Once the Eco-complete has done its thing, that source will be ended. You are then left with the hardness in the source water. This will determine if the pH falls below 7.2, and if so, how fast it will occur.

It is best to let all this sort out on its own with no interference. As I mentioned at the start, adding pH adjusters does not always work long-term due to these other factors. Fish if present are much better at adapting to pH shifts that are natural and thus slow. Substantial fluctuations especially if done quickly weakens the immune system (via stress) as well as causing internal issues for the fish who must regulate its blood pH according to its environment (the pH of the water).

Byron.

Boredomb 03-28-2011 02:17 PM

Quote:

Originally Posted by Byron (Post 631830)
Eco-complete will temporarily raise the pH slightly. I didn't know it would raise it from 7.2 to 7.8, but they do mention that it will raise it initially.

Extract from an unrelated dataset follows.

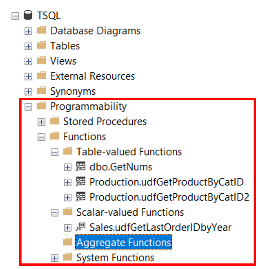Select the External Resources item
The width and height of the screenshot is (260, 269).
(x=93, y=76)
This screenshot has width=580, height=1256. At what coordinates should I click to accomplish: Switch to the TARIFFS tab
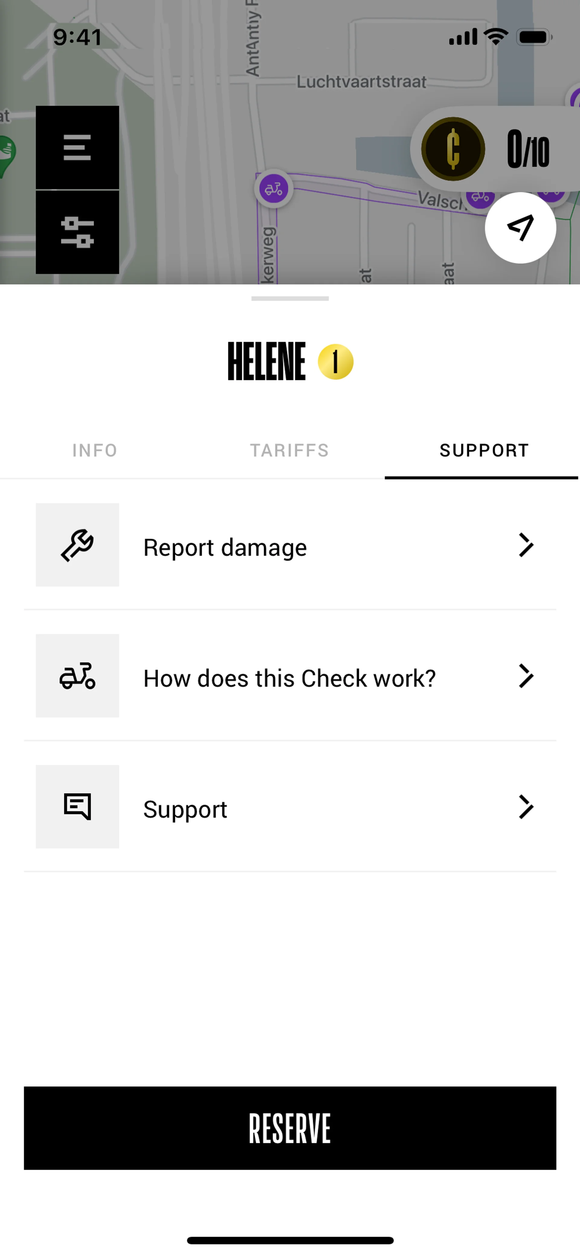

I would do nothing. I assume there are no fish in the tank yet; if there are, adding any chemical substance to alter the pH can be very detrimental. The pH is what it is due to any number of factors, and many of these have buffering capability preventing pH changes. The pH adjustment stuff lowers the pH, then within 24 hours the buffering agents raise it back. The resulting pH fluctuations can be very stressful on fish, some more than others, and lead to permanent damage and even death.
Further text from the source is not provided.